Lorenzo Carrasco
Nos seus dois mandatos, o ex-presidente Fernando Henrique Cardoso se jactava em apresentar-se como o príncipe vanguardista da “modernização” da economia brasileira, alegando inseri-la no impulso da globalização, então no auge da influência ideológica. Em uma longa entrevista à “Folha de S. Paulo” de 13 de outubro de 1996, ele admitiu que o seu governo estava “rearticulando o sistema produtivo do Brasil… dando possibilidade a que os setores mais avançados do capitalismo tenham prevalência”.
Por “setores mais avançados do capitalismo”, leiam-se os grandes poderes financeiros e seus apêndices industriais seduzidos pela maximização de lucros via transferência de unidades fabris para países de mão-de-obra barata e escassas proteções sociais.
Na verdade, o que fez foi seguir à risca a cartilha de “governo mundial” elaborada por think-tanks de Washington, como o Wilson Center (hoje moribundo) e o Diálogo Interamericano, do qual é membro fundador (e, espera-se, não tarde a acompanhar o Wilson Center, a USAID e outros órgãos intervencionistas afins): privatização radical das empresas públicas, enfraquecimento institucional e operacional das Forças Armadas, fomento das agendas ambiental, identitária, desarmamento civil e outros instrumentos de degradação das soberanias nacionais.
O Brasil de hoje é reflexo direto da agenda implementada por FHC e mantida e aprofundada por seus sucessores: um Estado capturado por interesses corporativos e sectários, sem capacidade de articulação, mobilização, proteção e de fomento das forças produtivas nacionais para uma agenda de progresso real, em acelerado processo de desindustrialização, com a soberania de grande parte de seu território “terceirizada” a ONGs e entidades estrangeiras, população desalentada e sem visão de um futuro positivo, presa fácil de extremismos ideológicos e políticos.
Enfim, um País sem velas e leme em meio à tempestade global mais forte desde a II Guerra Mundial.
Por ironia histórica, essa globalização de que FHC e seus fieis escudeiros se vangloriavam de ser os grandes vanguardistas, está sendo desmantelada por dentro pelo furacão Donald Trump. Como admitiu o ex-ministro das Comunicações de FHC, Luiz Carlos Mendonça de Barros: “O que está acontecendo no mundo todo é muito grave. Está sendo desmontado um sistema que, por mais de 70 anos, teve enorme sucesso. E ninguém sabe o que virá no lugar.”

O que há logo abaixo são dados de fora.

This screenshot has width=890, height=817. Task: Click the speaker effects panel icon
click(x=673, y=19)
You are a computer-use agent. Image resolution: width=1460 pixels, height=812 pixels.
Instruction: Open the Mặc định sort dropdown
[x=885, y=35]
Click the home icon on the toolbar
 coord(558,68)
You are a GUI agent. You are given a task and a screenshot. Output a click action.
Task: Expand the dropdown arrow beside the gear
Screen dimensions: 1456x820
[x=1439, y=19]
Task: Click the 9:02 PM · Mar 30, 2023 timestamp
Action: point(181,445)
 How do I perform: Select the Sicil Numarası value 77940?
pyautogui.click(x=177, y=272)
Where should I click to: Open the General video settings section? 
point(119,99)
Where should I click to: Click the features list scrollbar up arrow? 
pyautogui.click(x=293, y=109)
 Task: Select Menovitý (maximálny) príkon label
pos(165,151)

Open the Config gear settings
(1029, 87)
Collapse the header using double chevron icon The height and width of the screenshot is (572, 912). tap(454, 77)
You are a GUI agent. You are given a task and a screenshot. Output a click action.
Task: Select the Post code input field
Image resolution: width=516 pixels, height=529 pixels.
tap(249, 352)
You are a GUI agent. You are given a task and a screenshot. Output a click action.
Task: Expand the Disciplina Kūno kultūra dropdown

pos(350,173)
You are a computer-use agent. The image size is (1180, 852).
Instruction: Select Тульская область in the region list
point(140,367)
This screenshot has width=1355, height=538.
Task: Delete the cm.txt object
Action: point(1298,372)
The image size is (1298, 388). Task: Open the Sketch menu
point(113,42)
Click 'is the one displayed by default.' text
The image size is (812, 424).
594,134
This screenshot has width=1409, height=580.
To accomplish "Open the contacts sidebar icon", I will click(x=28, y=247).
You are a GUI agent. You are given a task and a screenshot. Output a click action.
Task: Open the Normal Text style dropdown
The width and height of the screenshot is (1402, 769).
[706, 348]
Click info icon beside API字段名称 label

De fato, não se sabe, mas o Brasil, mesmo padecendo das deficiências deixadas pelo outrora “príncipe dos sociólogos”, não pode e não deve ficar passivo aguardando por uma calmaria que poderá não vir tão cedo. E, antes de começar-se a pensar em tarifas comerciais, é mais relevante considerar respostas assimétricas, como devolver ao Estado parte da capacidade de intervenção abandonada. Por exemplo, recobrando o controle acionário efetivo da Petrobras, da Eletrobras e da Vale, empresas que, sem deixar de lado os interesses de acionistas privados, precisam atuar plenamente inseridas no contexto de um projeto de reconstrução econômica de longo prazo articulado pelo Estado brasileiro, capaz de sobreviver às idiossincrasias dos governos de plantão.